Ich möchte jetzt auf unseren Bundestagsantrag der Bündnisgrünen-Fraktion aus der letzten Legislaturperiode hinweisen. Er ist am 07.07.2010 beantragt worden, die Drucksache 17/2436. Der Antrag lautet „Mindestbeiträge zur Rentenversicherung verbessern, statt sie zu streichen“.
Was sind denn die Kernbotschaften? Arbeitslosigkeit, vor allem Langzeitarbeitslosigkeit, ist eine der großen Hauptursachen für spätere Altersarmut.

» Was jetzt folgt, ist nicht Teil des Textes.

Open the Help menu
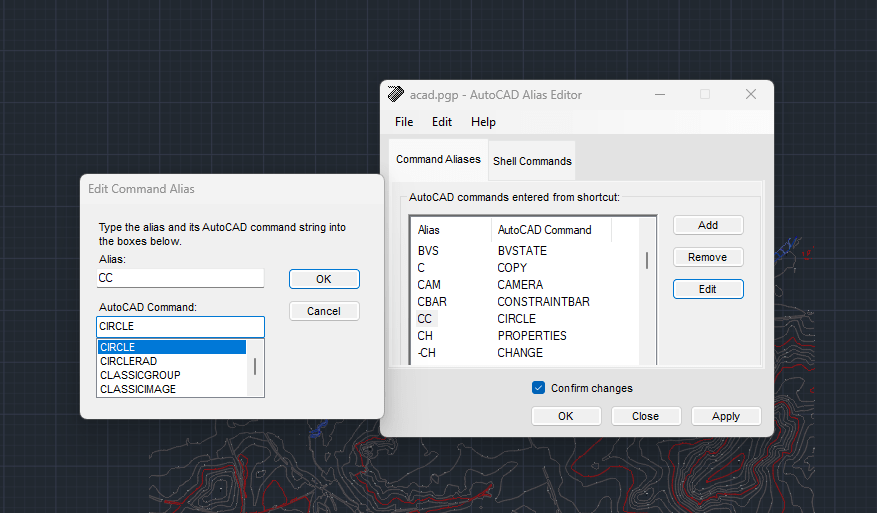877x513 pixels. 483,122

Und wer wird später von Altersarmut betroffen sein?
(Torsten Renz, CDU: Jetzt kommen Sie ja wieder zu Ihrem Spezialthema. – Zurufe von Peter Ritter, DIE LINKE, und Michael Andrejewski, NPD)
Eine bessere Absicherung von Zeiten der Langzeitarbeitslosigkeit ist dafür eben erforderlich. Und dazu kann – kann – die Wiedereinführung der Pflichtbeiträge zur Rentenversicherung beitragen.

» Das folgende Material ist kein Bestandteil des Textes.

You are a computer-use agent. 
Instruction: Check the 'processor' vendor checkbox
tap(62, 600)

Sie ist jedoch nur ein Schritt auf einem langen Weg, bundesgesetzlich zu verbesserten Regelungen zu kommen. Und natürlich stehen wir alle dafür ein, dass der Zugang zum ersten Arbeitsmarkt oberstes Ziel ist. Nichtsdestotrotz ist es so, wir leben in einer Solidargemeinschaft,
und da ist es das Mindeste, hier darüber zu diskutieren, inwiefern diese Beiträge verbessert werden können. In dem Zusammenhang könnte natürlich auch diskutiert werden – und das muss irgendwann diskutiert werden –, was mit denjenigen ist, die nicht mal mehr einen ALG-IIAnspruch bekommen, weil der Partner oder die Partnerin ausreichend gezahlt hat.